Gordon Cox Theater Editor When Jessica Chastain explains how she and her collaborators created the standout moments in her Tony-nominated Broadway performance in “A Doll’s House,” one wouldn’t expect to hear her mention the Sam Raimi horror movie “Evil Dead.” Listen to this week’s “Stagecraft” podcast below: But that’s exactly what the Oscar-winning actor (“The Eyes of Tammy Faye”) did in the new episode of “Stagecraft,” Variety‘s theater podcast. “Evil Dead,” she explained, figured into her early thinking as she and director Jamie Lloyd were brainstorming how to stage her character Nora’s performance of a dance called the tarantella.
It’s one of the most famous sequences in Henrik Ibsen’s classic play — and when Chastain performs it, she never rises from the chair in which she sits for almost the entirety of the play.
In the overall production, Chastain is confined to the chair as a physical echo of the constrictions placed on Nora as a wife and mother in a patriarchal society.
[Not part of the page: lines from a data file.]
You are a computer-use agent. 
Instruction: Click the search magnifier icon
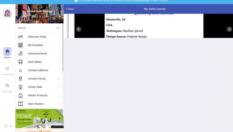pos(58,28)
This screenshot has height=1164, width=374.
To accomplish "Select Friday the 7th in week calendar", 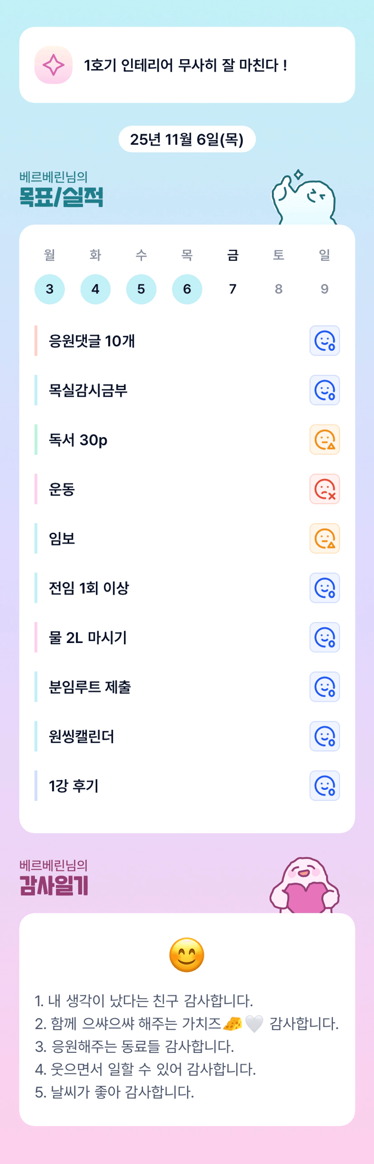I will coord(233,289).
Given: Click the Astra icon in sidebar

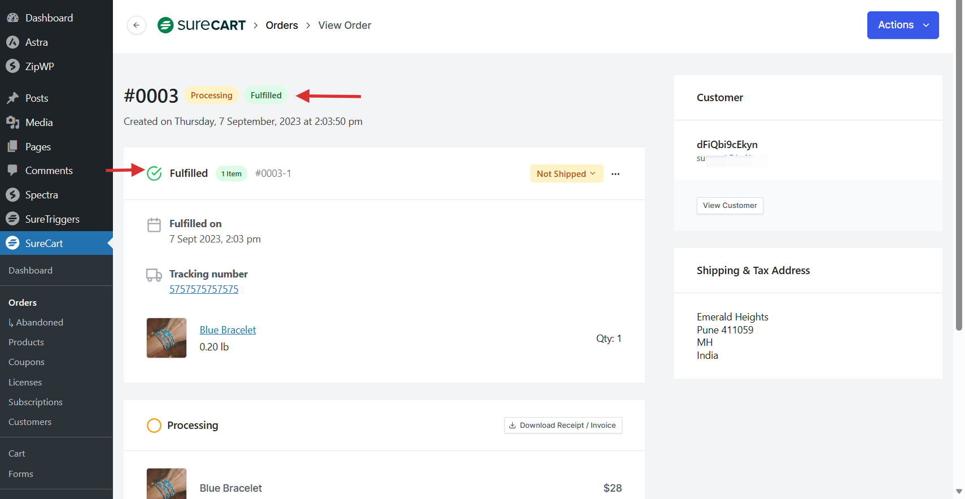Looking at the screenshot, I should coord(12,42).
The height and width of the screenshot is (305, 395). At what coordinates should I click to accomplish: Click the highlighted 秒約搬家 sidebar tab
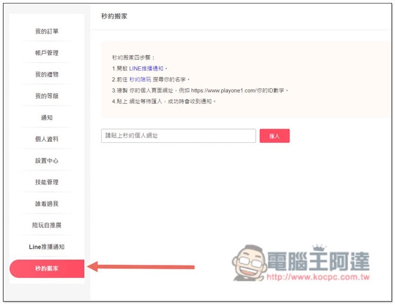click(x=47, y=268)
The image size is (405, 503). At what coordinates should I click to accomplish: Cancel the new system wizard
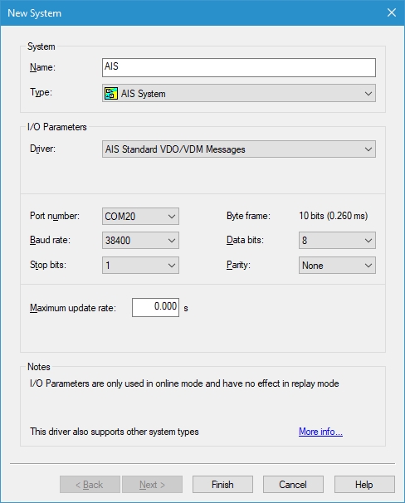coord(293,485)
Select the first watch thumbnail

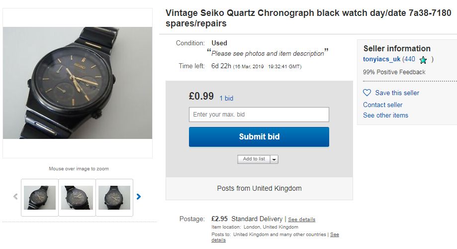pyautogui.click(x=40, y=197)
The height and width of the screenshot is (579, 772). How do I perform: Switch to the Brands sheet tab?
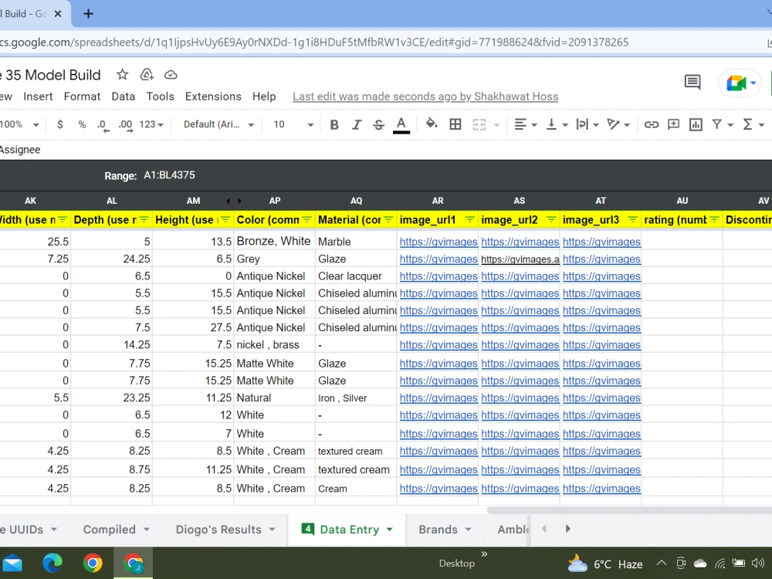click(438, 530)
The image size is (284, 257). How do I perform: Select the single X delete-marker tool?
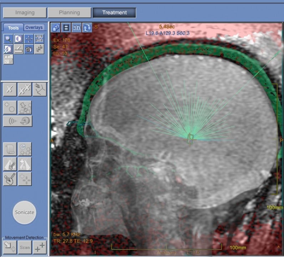coord(10,89)
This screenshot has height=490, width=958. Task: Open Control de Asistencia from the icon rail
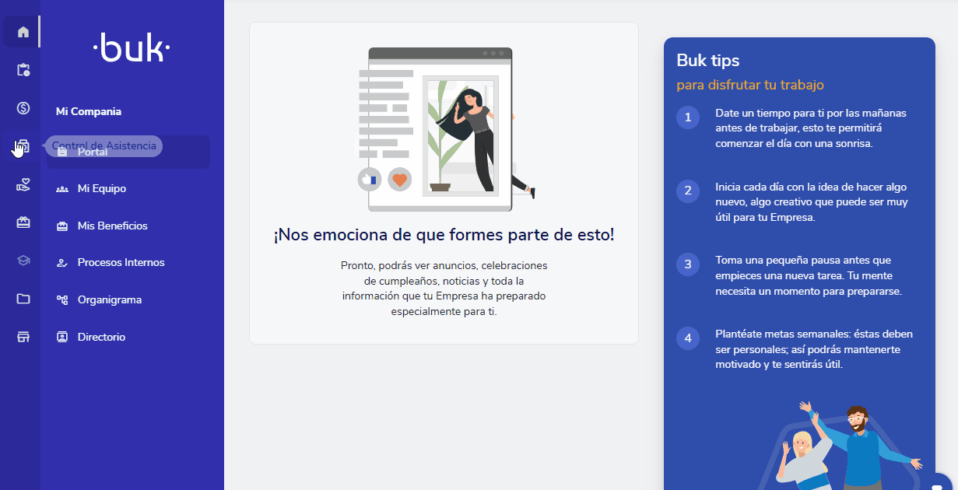point(21,145)
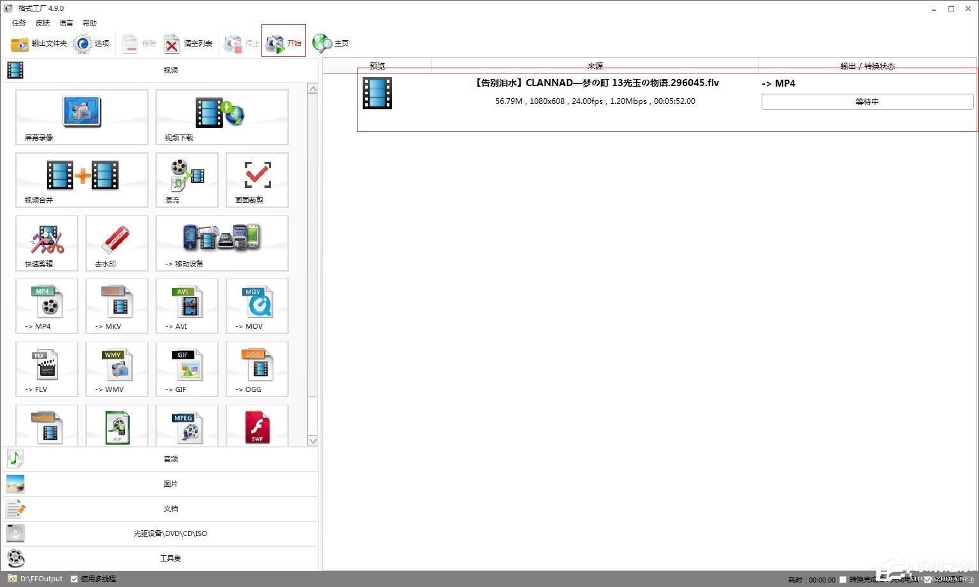Toggle shutdown after conversion checkbox in status bar
979x587 pixels.
click(x=843, y=579)
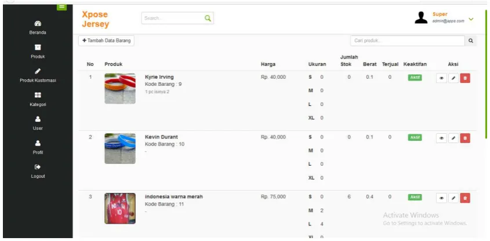Edit Kyrie Irving with pencil icon
Viewport: 490px width, 241px height.
453,78
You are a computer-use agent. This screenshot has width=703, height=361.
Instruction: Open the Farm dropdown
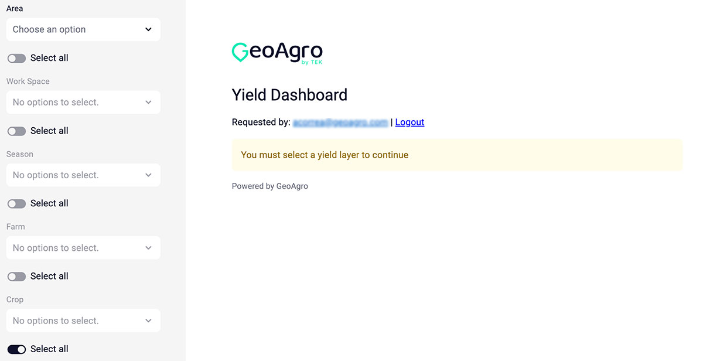tap(83, 247)
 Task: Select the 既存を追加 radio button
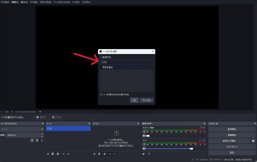pos(101,67)

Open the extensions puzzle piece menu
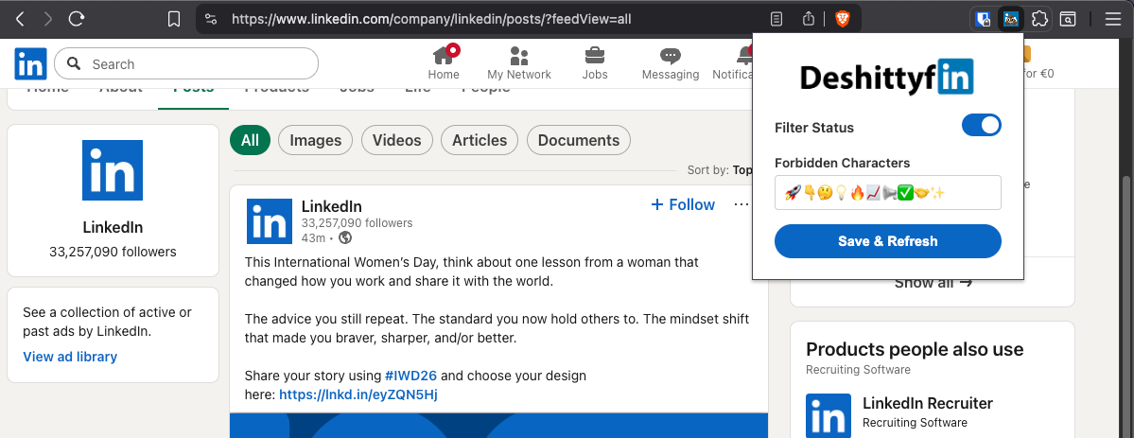[x=1039, y=18]
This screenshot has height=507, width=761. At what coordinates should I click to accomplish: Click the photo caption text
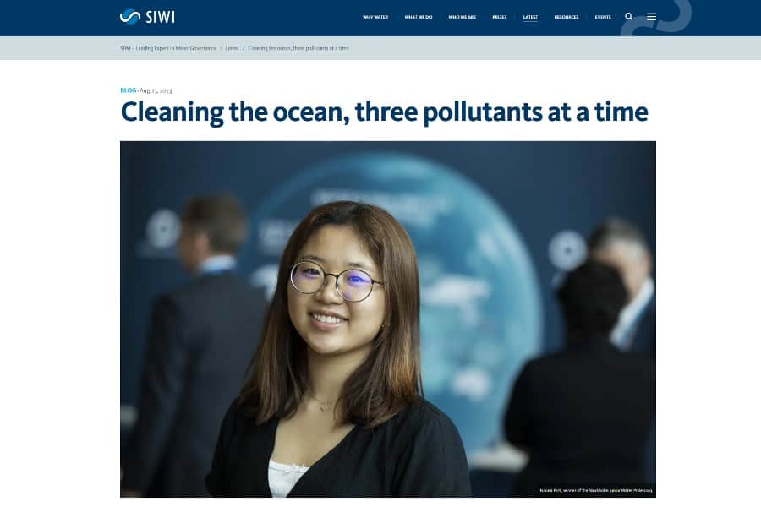[x=596, y=490]
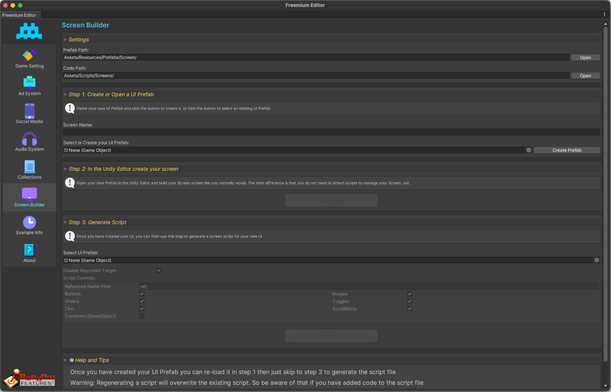Click the Screen Name input field
Image resolution: width=611 pixels, height=392 pixels.
331,132
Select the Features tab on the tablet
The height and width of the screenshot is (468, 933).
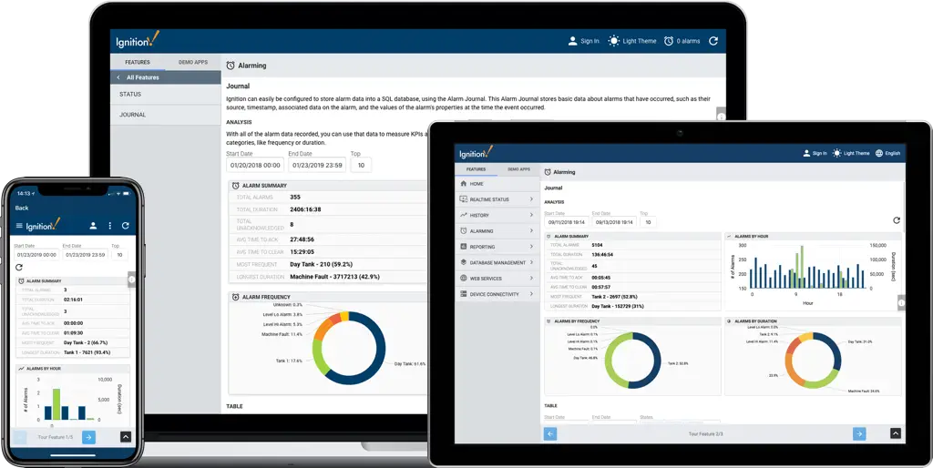pos(477,169)
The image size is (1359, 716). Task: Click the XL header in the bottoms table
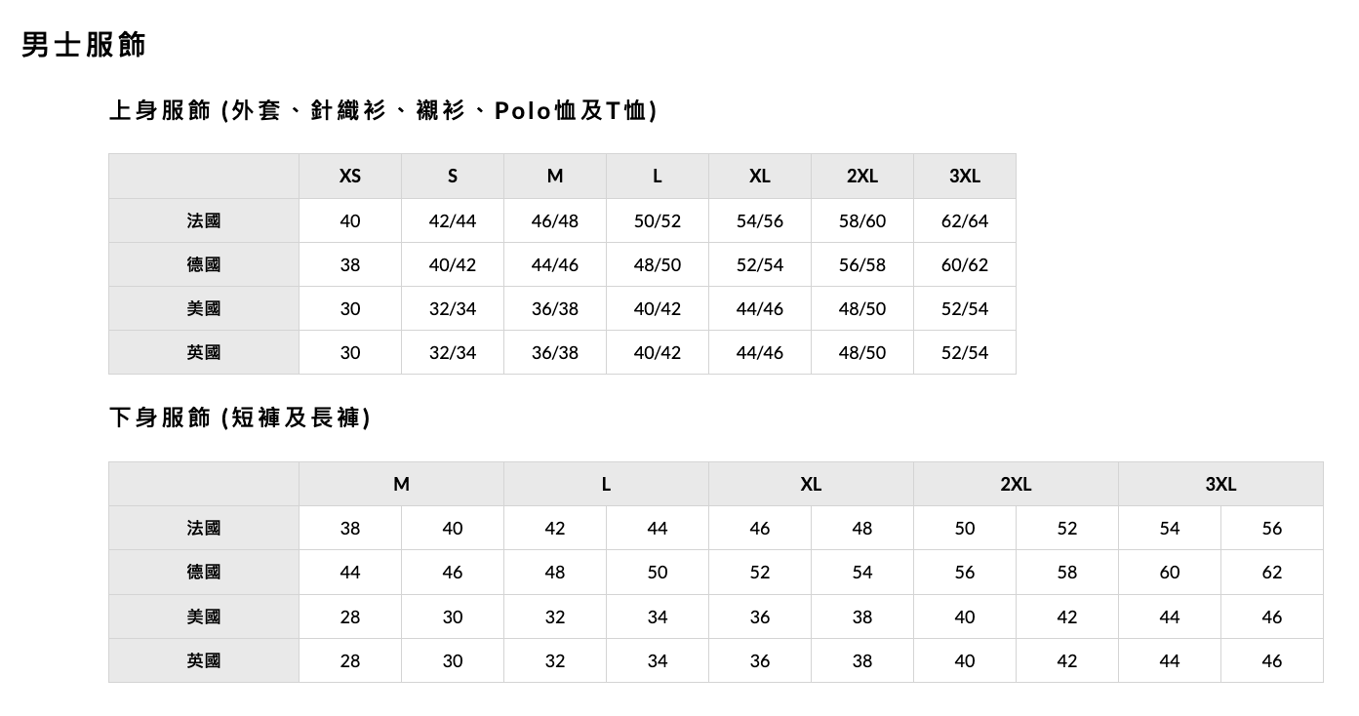811,484
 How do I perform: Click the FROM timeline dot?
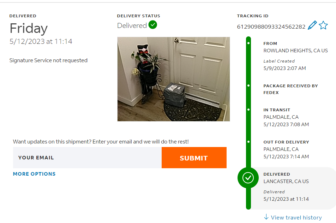[248, 43]
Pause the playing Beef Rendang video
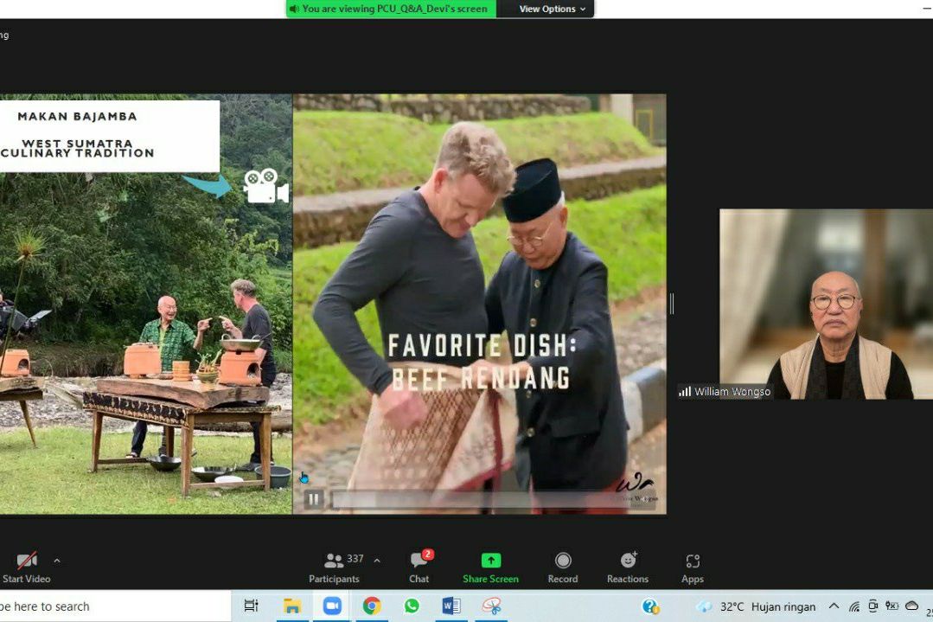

In trying to imagine what Nora’s dance might look like, Chastain said she asked Lloyd, “What if she’s completely out of control and her body’s taking over and she doesn’t want it to happen? “I even said, ‘This is not how I’m going to play it, but do you know that movie ‘Evil Dead’ with the actor Bruce Campbell, and his arm becomes possessed and tries to kill him?